## DIRECTIONS FOR THIS TASK
Return each line of the records below that contains the word "axis".

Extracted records
====

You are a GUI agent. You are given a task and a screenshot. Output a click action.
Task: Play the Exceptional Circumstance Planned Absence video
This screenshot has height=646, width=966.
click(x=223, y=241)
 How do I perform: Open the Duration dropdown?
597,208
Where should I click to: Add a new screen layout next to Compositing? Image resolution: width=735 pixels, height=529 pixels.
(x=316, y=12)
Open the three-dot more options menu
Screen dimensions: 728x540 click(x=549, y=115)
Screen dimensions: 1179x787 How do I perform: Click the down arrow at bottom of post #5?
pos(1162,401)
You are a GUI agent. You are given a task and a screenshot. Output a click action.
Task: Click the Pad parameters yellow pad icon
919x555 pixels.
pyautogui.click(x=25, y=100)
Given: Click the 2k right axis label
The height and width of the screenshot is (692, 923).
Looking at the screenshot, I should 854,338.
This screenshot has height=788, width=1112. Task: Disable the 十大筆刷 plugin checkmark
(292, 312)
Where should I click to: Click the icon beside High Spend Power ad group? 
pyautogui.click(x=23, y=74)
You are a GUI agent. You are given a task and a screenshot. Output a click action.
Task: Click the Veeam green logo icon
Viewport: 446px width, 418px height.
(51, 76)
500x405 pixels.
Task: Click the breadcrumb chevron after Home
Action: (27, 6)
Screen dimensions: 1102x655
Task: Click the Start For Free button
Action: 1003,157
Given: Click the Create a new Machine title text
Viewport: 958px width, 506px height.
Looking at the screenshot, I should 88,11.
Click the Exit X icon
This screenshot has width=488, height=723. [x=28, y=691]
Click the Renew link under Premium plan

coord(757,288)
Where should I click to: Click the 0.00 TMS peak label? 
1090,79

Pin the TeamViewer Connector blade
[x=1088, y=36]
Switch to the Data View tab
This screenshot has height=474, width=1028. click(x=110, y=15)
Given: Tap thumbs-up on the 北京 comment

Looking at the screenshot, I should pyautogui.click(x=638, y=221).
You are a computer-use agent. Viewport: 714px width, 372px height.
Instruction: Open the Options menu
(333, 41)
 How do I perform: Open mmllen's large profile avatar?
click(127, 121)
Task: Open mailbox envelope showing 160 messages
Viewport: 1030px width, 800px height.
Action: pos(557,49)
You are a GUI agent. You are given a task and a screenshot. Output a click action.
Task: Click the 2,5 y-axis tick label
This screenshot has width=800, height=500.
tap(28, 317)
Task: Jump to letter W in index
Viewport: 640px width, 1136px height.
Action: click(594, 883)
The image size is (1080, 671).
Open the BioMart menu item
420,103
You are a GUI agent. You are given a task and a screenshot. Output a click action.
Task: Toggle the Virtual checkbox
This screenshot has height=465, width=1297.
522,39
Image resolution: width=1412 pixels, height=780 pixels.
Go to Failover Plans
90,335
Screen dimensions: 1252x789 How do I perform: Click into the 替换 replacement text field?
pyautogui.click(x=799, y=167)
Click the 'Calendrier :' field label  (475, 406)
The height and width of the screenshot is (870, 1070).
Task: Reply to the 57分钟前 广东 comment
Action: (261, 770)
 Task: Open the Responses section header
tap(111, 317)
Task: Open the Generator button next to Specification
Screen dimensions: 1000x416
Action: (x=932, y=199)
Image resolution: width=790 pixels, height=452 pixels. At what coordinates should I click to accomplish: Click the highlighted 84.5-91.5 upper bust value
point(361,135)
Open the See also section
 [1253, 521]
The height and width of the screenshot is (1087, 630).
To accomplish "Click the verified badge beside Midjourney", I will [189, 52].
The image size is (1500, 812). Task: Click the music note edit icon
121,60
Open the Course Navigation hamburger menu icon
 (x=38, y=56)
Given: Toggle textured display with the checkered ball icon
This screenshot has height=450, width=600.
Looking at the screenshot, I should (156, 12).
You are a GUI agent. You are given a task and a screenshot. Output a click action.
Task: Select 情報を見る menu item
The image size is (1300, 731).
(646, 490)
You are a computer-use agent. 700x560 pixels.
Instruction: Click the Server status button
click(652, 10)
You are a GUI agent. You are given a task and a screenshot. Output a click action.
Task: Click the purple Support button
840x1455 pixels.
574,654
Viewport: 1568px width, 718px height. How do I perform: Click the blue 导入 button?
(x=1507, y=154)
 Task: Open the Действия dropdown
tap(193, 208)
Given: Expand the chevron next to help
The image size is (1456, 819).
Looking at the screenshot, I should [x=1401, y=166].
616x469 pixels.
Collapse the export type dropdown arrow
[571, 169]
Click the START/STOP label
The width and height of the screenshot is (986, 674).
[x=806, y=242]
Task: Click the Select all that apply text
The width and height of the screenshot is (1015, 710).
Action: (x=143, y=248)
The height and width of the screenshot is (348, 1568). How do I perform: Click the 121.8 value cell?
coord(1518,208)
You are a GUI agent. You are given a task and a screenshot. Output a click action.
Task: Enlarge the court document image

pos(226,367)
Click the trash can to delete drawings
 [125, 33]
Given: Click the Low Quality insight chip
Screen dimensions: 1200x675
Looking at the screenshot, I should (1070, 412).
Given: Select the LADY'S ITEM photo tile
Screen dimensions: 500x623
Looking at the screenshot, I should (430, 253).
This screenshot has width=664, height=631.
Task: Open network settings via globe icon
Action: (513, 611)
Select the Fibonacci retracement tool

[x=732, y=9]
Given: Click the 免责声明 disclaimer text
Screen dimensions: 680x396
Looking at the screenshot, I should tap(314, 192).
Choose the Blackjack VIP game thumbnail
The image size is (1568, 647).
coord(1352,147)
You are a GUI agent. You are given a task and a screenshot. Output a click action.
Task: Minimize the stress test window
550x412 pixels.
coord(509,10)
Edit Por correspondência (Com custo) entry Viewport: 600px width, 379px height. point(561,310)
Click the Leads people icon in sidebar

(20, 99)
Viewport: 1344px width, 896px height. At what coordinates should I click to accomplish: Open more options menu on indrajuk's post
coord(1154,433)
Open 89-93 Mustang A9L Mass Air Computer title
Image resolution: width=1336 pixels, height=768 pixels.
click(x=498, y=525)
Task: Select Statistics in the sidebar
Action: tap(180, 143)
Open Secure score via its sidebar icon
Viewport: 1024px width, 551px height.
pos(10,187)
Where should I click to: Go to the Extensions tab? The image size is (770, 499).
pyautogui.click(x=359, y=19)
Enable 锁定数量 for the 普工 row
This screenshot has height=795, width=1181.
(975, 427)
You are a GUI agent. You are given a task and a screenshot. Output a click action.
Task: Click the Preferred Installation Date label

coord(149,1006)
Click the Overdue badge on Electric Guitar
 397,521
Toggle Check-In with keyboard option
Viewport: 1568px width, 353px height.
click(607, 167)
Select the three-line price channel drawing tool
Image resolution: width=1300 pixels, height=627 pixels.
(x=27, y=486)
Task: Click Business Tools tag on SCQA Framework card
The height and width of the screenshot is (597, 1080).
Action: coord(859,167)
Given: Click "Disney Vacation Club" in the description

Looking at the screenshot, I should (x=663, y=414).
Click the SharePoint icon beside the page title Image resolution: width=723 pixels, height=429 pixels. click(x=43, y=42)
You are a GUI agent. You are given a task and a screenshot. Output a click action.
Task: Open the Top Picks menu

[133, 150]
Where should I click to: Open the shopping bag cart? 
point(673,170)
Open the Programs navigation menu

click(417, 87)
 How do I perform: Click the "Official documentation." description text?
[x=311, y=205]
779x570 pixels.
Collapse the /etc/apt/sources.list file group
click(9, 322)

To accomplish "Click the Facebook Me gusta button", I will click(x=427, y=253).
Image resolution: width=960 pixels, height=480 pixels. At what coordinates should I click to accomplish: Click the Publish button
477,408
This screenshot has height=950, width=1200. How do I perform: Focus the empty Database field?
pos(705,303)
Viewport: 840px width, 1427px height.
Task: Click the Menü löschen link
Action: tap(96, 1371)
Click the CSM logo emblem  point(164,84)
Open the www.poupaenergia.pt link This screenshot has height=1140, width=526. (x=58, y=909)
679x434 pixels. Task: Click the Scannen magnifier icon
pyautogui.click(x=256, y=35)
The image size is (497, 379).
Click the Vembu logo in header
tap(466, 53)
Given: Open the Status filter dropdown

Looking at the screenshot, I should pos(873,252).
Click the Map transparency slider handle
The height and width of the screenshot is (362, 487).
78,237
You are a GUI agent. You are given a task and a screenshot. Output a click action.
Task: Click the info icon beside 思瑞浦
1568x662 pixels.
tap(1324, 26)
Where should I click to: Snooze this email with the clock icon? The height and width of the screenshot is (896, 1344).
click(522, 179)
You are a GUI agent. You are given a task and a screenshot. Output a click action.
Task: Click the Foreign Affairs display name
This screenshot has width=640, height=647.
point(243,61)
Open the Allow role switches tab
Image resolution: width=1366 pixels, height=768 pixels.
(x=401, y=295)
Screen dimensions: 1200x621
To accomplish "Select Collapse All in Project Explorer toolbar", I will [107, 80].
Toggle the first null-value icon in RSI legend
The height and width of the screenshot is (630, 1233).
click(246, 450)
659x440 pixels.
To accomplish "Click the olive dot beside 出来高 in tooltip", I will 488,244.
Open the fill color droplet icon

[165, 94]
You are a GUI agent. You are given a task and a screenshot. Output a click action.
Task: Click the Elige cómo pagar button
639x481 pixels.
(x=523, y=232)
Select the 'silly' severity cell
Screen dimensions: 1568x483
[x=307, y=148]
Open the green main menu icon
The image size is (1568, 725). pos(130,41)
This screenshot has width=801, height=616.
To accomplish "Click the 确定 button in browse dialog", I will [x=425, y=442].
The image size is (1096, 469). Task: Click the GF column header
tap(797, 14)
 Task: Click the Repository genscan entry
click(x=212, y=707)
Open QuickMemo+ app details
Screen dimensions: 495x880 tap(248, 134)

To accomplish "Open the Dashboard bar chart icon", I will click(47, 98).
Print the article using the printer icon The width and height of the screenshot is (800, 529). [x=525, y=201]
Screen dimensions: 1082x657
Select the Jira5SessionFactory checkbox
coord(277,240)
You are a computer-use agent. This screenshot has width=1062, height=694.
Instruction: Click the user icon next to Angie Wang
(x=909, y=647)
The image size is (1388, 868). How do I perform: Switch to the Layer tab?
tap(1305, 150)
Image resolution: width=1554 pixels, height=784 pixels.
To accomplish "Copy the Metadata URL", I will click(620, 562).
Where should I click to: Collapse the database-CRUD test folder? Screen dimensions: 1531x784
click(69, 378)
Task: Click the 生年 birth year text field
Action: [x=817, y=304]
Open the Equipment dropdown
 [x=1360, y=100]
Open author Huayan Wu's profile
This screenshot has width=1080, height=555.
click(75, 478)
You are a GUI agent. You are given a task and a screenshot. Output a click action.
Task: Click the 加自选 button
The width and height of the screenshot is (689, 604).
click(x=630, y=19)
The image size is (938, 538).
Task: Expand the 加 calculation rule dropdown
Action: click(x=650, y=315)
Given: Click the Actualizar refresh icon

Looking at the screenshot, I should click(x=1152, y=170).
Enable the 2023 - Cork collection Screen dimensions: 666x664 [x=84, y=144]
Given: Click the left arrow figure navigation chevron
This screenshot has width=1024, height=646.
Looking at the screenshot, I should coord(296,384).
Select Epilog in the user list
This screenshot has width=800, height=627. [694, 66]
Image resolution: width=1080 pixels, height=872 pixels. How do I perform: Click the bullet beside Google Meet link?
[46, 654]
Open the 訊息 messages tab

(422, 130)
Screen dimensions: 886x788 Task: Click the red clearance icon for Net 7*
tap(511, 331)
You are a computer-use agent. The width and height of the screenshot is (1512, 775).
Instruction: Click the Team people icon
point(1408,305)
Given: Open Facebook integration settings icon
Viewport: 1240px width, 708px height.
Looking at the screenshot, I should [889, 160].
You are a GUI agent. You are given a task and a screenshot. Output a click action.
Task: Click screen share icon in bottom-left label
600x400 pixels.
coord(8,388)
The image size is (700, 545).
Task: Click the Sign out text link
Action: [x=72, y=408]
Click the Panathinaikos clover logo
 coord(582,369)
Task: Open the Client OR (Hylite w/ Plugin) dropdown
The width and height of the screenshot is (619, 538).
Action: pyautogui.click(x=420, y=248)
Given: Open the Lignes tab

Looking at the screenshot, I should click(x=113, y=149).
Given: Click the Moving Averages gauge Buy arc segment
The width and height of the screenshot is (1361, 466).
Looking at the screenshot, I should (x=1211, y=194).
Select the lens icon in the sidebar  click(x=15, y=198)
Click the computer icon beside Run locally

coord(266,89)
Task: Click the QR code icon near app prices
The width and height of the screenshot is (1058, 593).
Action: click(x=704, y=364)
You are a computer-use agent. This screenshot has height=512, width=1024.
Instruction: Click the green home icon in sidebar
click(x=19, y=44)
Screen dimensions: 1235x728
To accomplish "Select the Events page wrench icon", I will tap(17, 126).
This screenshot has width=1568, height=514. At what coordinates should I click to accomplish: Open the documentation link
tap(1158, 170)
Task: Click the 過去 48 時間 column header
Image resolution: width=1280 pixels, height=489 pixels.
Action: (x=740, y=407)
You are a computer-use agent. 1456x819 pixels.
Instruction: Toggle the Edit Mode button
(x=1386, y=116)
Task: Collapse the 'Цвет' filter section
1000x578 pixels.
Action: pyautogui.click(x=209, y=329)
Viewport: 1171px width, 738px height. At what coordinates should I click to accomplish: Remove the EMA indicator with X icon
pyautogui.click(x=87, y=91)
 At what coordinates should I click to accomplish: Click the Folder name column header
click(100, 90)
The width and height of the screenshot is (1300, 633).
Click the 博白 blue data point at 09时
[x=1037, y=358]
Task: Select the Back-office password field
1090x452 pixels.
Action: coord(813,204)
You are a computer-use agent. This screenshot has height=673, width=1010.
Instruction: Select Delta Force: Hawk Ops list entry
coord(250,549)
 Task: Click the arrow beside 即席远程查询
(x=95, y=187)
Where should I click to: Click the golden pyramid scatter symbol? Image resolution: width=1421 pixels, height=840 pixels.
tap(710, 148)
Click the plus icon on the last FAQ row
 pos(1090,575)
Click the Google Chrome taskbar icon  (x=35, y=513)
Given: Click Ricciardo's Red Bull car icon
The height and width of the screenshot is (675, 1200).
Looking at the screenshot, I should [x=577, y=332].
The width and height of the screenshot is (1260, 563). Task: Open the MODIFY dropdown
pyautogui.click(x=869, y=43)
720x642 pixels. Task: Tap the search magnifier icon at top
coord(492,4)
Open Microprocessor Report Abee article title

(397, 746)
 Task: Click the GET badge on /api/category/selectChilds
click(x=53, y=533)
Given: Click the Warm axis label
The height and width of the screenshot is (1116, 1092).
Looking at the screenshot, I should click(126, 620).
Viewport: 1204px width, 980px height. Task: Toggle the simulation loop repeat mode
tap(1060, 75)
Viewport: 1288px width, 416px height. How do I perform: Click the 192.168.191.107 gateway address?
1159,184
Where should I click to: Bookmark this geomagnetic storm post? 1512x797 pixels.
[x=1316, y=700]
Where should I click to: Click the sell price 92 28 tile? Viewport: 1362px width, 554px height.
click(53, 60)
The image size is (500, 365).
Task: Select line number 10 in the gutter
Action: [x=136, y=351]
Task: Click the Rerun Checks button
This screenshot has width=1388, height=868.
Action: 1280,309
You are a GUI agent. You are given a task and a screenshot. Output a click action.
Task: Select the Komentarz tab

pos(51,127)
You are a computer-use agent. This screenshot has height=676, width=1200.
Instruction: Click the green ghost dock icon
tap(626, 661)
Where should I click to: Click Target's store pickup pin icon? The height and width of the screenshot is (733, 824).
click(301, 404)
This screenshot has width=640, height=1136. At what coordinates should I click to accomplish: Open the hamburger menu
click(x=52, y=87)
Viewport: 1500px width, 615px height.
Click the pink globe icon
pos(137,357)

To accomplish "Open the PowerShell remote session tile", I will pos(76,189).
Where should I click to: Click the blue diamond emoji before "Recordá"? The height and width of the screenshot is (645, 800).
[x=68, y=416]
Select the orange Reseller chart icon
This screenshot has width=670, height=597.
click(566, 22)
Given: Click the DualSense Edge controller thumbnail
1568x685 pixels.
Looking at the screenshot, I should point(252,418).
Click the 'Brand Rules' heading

====

## TASK SOLUTION
Given: Click the 2k right axis label
Task: Click the 2,5 y-axis tick label
Given: Click the Warm axis label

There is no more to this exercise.